Please keep to the lines below from the one with "Buy [tab] (34, 79)" through the one with "Bitcoin Fashion (51, 2441)", and restate them word for word, ends included.
=== RECORDS FOR PROCESSING ===
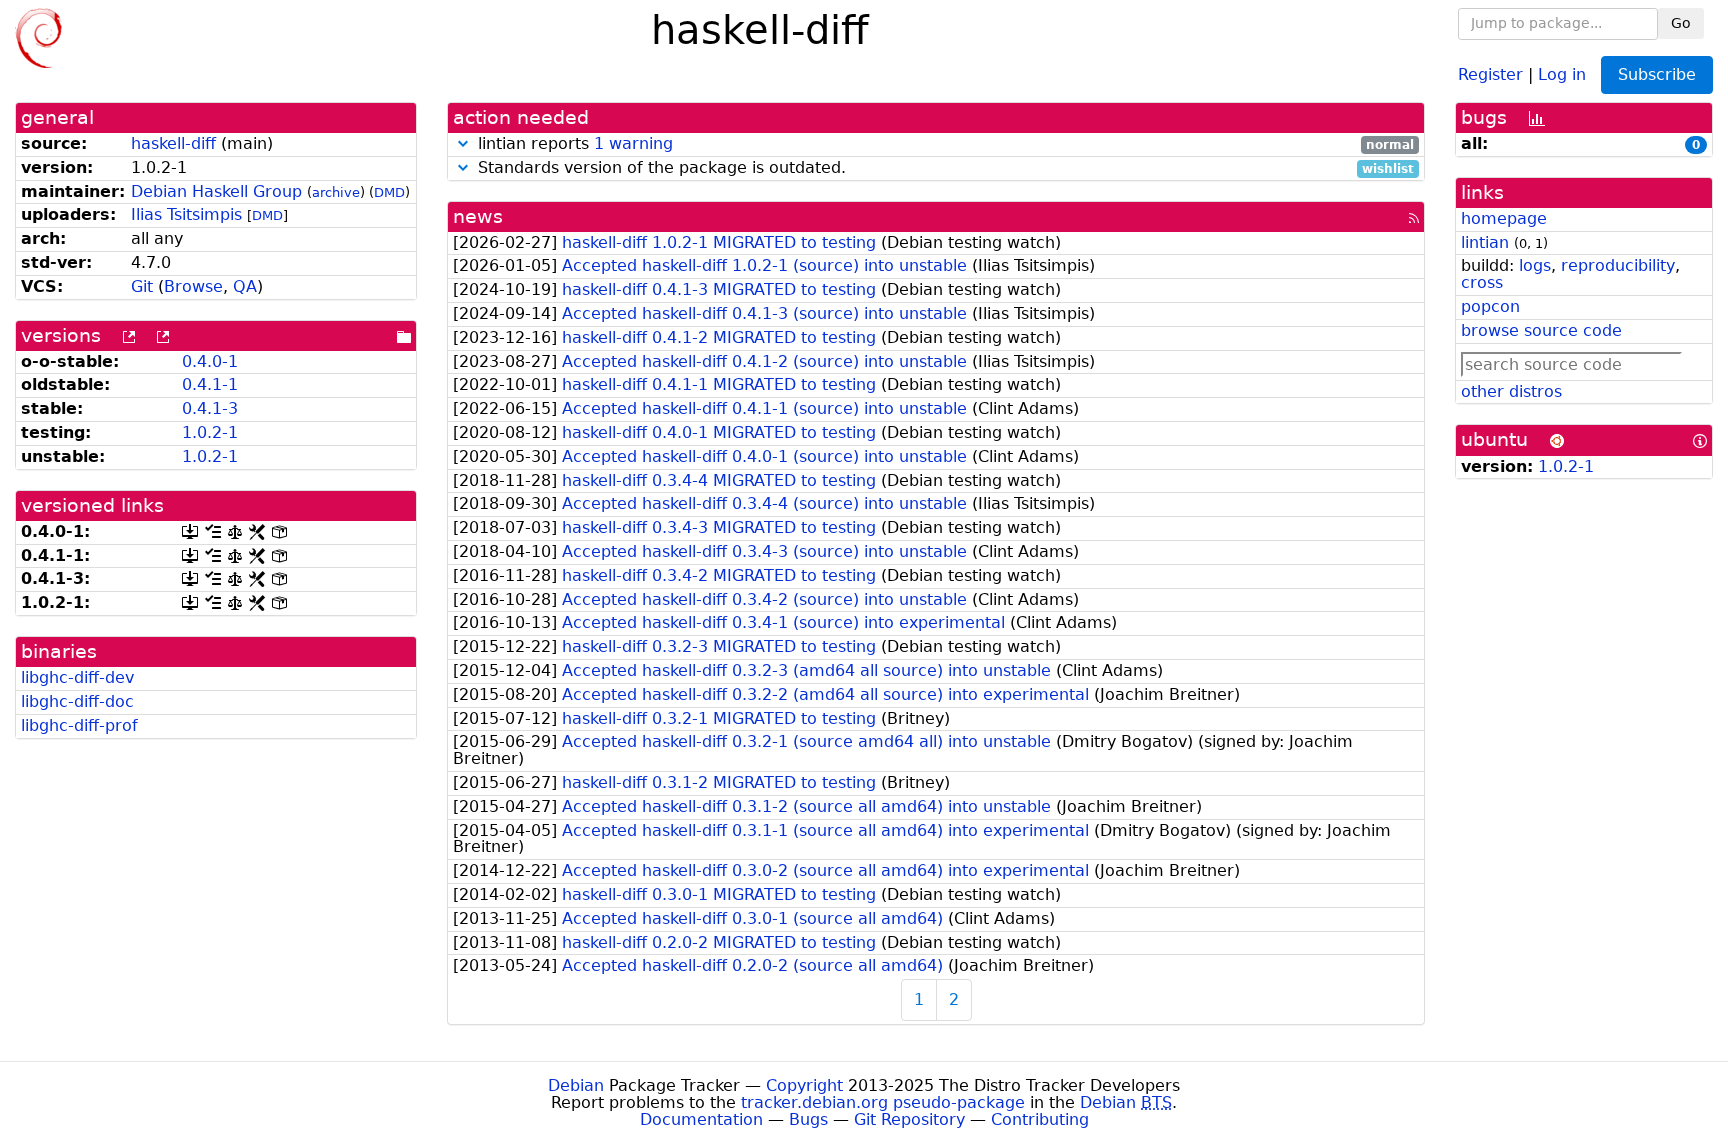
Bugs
===
=== RECORDS FOR PROCESSING ===
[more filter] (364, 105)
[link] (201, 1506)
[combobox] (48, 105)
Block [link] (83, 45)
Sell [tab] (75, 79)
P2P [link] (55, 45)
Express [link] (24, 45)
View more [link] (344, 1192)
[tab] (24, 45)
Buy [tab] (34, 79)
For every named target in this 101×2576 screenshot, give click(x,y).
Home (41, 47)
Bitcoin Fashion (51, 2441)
===
## SOLUTION FOR THIS EXERCISE
Buy [tab] (34, 79)
For every named target in this 101×2576 screenshot, give click(x,y).
Home (41, 47)
Bitcoin Fashion (51, 2441)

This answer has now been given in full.